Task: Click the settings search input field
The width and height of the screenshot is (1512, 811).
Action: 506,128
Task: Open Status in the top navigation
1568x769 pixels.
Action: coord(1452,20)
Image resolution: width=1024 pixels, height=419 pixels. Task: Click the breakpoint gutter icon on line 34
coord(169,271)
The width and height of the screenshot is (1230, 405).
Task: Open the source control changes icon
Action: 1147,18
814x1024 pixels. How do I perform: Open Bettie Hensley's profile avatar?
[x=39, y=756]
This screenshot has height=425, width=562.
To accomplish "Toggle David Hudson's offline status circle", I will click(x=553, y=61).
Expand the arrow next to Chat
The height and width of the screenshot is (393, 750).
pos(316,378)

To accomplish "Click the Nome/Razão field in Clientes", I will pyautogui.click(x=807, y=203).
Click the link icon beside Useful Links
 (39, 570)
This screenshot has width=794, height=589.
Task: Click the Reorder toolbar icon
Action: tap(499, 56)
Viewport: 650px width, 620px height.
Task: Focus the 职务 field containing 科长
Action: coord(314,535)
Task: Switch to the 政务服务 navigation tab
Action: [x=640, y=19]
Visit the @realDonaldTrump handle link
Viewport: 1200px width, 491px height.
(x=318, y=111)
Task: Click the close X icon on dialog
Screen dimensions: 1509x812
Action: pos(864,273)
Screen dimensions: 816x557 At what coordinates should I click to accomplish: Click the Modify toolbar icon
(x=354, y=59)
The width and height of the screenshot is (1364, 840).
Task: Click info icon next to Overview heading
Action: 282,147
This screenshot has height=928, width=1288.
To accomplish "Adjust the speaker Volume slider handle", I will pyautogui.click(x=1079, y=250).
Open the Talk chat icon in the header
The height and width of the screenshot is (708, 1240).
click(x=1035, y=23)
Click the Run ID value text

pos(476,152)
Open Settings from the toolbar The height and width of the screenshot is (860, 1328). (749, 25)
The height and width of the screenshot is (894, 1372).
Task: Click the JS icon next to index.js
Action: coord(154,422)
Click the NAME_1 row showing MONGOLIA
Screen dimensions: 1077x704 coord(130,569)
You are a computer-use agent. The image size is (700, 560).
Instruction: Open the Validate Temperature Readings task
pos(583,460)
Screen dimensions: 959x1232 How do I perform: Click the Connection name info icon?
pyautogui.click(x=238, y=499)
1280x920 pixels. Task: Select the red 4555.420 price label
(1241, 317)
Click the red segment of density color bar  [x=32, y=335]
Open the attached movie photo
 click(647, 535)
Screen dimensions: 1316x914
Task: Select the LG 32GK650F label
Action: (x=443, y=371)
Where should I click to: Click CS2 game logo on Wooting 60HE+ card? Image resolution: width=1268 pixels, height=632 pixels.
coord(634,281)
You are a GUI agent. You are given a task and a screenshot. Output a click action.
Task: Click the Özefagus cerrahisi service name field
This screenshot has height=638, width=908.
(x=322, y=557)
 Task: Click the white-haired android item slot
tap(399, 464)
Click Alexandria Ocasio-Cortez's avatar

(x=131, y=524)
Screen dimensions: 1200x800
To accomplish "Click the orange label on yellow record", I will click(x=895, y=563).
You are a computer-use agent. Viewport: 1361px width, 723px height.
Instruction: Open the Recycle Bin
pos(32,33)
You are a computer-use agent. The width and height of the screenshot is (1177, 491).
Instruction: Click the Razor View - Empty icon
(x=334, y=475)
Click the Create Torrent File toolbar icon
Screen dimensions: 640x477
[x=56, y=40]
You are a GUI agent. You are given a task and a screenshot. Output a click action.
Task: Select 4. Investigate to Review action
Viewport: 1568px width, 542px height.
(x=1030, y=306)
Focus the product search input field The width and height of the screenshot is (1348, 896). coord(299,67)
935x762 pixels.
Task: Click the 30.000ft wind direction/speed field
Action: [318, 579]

**Your assignment:** Please give back exactly the lines of this listing beginning at the line with "Click the red" and ending with the line with "Click the Create Torrent File toolbar icon", both included, and nothing else.

**Exercise result:**
Click the red segment of density color bar  [x=32, y=335]
Open the attached movie photo
 click(647, 535)
Screen dimensions: 1316x914
Task: Select the LG 32GK650F label
Action: (x=443, y=371)
Where should I click to: Click CS2 game logo on Wooting 60HE+ card? Image resolution: width=1268 pixels, height=632 pixels.
coord(634,281)
You are a GUI agent. You are given a task and a screenshot. Output a click action.
Task: Click the Özefagus cerrahisi service name field
This screenshot has height=638, width=908.
(x=322, y=557)
 Task: Click the white-haired android item slot
tap(399, 464)
Click Alexandria Ocasio-Cortez's avatar

(x=131, y=524)
Screen dimensions: 1200x800
To accomplish "Click the orange label on yellow record", I will click(x=895, y=563).
You are a computer-use agent. Viewport: 1361px width, 723px height.
Instruction: Open the Recycle Bin
pos(32,33)
You are a computer-use agent. The width and height of the screenshot is (1177, 491).
Instruction: Click the Razor View - Empty icon
(x=334, y=475)
Click the Create Torrent File toolbar icon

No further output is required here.